"Rift With China Clouds Solar Industry's Future"

STEVE INSKEEP, HOST:

Let's keep talking about energy - solar energy now. 2012 was a good year for solar energy, we're told, and the U.S. is on track to install a record number of solar power systems in this new year - thanks in large part to low cost solar panels from China. That last part is a bit awkward for American manufacturers.

As Lauren Sommer reports from member station KQED, one response is that federal officials have put trade tariffs on Chinese solar panels.

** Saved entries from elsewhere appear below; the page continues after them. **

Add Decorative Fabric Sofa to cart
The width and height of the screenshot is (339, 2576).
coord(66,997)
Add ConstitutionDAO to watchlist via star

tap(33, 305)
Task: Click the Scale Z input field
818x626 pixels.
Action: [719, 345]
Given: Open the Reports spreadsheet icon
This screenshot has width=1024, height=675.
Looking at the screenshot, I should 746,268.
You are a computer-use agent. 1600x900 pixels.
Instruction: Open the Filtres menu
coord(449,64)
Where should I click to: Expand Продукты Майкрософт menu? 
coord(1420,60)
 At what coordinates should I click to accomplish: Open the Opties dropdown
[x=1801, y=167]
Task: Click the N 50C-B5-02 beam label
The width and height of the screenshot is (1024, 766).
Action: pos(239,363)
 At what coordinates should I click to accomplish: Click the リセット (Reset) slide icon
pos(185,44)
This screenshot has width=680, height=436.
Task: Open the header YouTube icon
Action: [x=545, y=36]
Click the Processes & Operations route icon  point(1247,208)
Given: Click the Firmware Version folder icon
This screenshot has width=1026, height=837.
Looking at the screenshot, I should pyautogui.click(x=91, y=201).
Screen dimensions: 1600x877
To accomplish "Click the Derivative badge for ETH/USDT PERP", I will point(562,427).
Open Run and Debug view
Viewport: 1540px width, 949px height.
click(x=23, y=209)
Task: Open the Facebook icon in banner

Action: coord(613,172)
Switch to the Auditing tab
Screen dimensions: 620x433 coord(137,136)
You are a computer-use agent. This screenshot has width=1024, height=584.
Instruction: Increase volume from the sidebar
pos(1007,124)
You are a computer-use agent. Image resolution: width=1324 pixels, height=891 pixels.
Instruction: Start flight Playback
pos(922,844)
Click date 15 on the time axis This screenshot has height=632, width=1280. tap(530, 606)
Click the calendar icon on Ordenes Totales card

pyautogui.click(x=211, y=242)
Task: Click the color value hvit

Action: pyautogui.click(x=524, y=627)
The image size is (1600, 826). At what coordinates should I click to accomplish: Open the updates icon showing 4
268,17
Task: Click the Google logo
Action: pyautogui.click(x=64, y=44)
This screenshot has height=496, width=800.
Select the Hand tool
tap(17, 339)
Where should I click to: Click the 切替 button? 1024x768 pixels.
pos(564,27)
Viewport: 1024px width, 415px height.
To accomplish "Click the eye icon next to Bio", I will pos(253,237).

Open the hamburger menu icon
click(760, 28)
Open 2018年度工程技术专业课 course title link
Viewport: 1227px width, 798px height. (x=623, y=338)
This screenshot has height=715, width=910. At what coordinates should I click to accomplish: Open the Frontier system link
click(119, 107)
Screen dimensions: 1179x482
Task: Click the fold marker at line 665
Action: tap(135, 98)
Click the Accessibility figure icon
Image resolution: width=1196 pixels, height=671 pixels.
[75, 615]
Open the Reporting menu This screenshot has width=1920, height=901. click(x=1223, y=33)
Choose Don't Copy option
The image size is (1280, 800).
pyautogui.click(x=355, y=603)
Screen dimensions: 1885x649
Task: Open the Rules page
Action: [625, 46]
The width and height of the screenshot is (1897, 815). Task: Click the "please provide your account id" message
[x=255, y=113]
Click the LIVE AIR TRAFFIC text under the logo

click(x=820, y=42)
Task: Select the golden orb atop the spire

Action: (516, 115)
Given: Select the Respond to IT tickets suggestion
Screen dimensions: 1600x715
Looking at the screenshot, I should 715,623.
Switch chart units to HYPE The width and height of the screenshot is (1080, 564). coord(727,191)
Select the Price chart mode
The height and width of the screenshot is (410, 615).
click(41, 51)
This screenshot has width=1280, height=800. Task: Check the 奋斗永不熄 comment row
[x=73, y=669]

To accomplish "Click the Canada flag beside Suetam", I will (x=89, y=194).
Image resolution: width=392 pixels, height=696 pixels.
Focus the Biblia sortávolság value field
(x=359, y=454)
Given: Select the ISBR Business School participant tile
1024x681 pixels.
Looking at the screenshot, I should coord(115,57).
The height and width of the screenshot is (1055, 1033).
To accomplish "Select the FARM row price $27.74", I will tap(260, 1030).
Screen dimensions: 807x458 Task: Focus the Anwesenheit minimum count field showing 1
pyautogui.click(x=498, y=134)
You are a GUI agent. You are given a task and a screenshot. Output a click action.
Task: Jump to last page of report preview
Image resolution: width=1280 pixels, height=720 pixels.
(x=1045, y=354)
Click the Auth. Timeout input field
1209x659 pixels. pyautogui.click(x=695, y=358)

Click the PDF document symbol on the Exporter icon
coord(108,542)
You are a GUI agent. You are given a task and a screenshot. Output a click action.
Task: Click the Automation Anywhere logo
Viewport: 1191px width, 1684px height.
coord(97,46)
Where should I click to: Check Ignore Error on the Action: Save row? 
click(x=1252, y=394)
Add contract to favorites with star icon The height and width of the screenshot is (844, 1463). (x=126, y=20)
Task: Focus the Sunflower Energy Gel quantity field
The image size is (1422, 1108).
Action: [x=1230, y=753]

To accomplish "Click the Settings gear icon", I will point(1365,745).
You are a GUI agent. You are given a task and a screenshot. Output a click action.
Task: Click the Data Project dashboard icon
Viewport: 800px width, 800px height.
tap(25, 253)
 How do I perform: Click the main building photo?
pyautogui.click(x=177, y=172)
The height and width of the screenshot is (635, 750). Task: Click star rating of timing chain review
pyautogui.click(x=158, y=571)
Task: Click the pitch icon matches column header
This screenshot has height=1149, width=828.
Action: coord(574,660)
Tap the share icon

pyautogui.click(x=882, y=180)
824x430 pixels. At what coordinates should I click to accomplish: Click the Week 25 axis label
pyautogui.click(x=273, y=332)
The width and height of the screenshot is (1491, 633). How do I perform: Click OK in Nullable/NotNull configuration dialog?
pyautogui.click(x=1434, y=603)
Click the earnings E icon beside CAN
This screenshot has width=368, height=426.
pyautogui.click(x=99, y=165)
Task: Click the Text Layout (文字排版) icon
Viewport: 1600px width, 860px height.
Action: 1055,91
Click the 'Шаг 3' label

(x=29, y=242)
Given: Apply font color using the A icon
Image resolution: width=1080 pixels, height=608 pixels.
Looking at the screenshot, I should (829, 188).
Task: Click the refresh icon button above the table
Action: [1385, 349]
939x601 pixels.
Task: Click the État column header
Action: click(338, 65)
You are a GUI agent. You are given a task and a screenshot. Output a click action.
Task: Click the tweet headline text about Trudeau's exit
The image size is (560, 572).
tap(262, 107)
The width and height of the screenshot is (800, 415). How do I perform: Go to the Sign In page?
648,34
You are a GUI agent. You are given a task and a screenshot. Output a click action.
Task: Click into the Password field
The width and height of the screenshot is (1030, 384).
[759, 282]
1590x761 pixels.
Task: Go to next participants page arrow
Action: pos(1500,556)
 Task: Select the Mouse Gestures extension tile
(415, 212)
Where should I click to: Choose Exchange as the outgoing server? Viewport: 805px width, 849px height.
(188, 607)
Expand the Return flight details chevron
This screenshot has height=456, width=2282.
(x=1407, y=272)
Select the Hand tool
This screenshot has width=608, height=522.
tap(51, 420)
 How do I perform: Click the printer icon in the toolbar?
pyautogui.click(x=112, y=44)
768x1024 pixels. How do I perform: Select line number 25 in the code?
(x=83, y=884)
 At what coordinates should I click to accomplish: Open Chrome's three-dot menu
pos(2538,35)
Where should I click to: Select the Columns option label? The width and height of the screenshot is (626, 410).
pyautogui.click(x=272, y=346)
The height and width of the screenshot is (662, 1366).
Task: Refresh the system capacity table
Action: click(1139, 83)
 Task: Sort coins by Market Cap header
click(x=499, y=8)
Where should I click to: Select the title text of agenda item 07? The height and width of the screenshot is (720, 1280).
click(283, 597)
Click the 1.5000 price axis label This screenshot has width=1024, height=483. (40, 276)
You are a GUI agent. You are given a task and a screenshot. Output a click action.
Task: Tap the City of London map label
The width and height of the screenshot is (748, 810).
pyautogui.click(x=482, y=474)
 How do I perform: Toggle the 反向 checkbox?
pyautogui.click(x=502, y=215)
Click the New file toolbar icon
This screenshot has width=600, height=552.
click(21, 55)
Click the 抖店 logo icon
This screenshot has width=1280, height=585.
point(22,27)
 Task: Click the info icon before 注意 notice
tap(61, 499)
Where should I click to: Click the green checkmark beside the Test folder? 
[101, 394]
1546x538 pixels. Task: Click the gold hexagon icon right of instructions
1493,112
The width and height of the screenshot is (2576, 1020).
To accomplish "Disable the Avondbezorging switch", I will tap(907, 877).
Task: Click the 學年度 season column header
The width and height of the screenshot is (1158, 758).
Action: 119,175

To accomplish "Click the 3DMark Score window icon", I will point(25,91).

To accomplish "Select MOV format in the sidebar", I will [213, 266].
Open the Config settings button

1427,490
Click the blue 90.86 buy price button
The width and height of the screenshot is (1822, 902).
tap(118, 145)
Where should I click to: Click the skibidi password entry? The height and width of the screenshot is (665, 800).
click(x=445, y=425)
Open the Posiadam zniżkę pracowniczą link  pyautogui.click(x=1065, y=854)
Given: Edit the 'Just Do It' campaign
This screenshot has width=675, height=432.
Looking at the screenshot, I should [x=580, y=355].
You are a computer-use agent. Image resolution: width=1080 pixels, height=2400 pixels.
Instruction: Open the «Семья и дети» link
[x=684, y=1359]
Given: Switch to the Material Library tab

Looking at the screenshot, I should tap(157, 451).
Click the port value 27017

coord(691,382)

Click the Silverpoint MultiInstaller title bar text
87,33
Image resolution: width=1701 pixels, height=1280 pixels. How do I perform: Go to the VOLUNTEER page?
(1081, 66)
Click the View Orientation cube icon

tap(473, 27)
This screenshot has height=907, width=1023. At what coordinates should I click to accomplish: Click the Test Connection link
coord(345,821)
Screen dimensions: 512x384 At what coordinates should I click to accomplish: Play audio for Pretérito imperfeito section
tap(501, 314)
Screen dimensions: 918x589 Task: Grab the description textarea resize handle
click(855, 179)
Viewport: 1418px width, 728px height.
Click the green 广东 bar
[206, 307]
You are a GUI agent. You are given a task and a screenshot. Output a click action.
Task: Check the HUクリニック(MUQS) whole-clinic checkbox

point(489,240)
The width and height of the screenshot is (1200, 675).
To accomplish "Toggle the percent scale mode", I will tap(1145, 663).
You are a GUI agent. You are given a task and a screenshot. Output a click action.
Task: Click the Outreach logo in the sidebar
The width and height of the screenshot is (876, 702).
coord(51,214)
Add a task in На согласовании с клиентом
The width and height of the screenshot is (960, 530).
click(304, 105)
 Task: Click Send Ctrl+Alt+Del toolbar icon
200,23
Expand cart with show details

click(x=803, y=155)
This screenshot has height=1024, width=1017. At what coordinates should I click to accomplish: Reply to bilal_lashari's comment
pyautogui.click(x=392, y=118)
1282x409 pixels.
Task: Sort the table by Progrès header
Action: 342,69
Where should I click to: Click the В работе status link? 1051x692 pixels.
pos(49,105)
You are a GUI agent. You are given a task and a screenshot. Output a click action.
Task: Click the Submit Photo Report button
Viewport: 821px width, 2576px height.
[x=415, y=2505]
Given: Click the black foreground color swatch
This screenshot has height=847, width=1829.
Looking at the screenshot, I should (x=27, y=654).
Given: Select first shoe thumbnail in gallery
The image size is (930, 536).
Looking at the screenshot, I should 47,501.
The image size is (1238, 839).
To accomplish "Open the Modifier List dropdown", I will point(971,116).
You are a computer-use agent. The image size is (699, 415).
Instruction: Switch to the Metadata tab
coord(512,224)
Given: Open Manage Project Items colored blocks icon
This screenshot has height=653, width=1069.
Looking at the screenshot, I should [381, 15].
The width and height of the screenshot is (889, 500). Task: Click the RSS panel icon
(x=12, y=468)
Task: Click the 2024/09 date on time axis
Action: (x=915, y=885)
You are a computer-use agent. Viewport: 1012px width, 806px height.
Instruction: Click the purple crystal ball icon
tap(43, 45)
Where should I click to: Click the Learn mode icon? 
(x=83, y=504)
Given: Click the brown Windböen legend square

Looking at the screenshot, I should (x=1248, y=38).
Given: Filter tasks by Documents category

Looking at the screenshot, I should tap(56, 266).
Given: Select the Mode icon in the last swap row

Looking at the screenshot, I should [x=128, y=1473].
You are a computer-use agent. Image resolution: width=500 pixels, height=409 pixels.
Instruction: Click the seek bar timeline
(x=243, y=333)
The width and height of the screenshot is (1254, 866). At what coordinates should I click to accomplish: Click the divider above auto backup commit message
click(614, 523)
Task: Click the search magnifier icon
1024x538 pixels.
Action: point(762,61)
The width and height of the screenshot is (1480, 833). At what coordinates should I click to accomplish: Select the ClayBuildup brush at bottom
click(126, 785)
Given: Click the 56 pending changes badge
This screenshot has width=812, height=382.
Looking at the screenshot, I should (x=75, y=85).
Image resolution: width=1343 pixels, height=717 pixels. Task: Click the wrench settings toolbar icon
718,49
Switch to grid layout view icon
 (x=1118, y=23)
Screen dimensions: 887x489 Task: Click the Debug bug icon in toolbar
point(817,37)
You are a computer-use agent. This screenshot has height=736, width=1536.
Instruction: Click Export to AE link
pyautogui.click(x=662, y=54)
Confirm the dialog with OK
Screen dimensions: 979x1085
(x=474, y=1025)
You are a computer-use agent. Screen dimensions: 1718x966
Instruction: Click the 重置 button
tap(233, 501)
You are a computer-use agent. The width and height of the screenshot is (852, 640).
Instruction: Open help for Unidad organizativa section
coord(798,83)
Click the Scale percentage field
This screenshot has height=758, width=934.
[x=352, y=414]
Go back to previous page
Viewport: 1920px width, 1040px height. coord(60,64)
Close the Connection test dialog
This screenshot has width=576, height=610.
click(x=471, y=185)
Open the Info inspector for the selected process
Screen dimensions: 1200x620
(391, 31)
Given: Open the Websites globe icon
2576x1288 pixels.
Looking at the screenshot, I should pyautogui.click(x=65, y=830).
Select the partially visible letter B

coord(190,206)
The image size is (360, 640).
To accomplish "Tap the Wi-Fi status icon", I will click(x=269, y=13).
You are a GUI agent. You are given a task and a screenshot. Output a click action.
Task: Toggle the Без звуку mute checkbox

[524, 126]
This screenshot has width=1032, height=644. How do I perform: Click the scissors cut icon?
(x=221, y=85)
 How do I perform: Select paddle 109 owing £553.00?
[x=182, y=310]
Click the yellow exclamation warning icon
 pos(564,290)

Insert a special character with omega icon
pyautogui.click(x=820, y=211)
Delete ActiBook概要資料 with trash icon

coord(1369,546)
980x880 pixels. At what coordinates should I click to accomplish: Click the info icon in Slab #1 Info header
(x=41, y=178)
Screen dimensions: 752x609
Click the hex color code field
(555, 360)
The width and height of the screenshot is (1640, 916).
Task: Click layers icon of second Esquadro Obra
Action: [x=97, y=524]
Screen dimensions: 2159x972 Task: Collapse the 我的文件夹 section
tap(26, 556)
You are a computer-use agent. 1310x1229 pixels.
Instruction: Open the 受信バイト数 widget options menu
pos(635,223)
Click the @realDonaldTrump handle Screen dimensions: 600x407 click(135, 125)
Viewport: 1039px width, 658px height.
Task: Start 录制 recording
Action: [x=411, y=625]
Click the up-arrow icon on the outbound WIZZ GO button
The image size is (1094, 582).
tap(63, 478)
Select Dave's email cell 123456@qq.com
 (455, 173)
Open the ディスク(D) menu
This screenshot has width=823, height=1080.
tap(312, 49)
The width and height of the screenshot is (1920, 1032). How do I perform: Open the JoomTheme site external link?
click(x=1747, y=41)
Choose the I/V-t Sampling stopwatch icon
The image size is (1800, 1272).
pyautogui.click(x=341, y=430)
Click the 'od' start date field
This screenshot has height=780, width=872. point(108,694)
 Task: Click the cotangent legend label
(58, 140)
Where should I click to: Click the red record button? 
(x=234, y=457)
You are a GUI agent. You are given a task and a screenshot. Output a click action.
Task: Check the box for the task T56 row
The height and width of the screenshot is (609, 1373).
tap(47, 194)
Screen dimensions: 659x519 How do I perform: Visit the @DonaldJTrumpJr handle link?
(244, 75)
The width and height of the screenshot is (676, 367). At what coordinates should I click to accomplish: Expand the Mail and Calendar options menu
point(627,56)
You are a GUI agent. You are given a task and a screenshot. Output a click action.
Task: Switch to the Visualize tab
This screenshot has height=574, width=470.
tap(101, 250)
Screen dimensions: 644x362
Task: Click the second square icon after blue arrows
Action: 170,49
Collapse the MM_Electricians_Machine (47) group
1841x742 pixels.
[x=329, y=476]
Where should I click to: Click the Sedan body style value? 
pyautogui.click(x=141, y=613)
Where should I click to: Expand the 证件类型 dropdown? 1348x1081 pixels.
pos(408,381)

LAUREN SOMMER, BYLINE: Things look busy at the SunPower solar manufacturing plant in Silicon Valley. Workers are screwing frames onto shiny six-foot solar panels as they come off the line.

(SOUNDBITE OF DRILLING)

SOMMER: This plant has a long list of notable visitors - governors, lawmakers, federal officials. It's because SunPower is a top supplier, and because there aren't many solar plants left to visit.

TOM WERNER: It's going to require being lonely to be one of the winners but it's unfortunate that there aren't many American solar companies.

SOMMER: Tom Werner is the CEO of SunPower. He says the growing market for solar has attracted competition. Chinese manufacturers scaled up quickly and in just four years, solar panel prices fell 75 percent.

WERNER: The economics have gotten way, way more challenging. Difficult for some companies to make it.

SOMMER: SunPower is just hoping to break even this year. Several American manufacturers filed a trade complaint against China, saying companies there are getting illegal subsidies.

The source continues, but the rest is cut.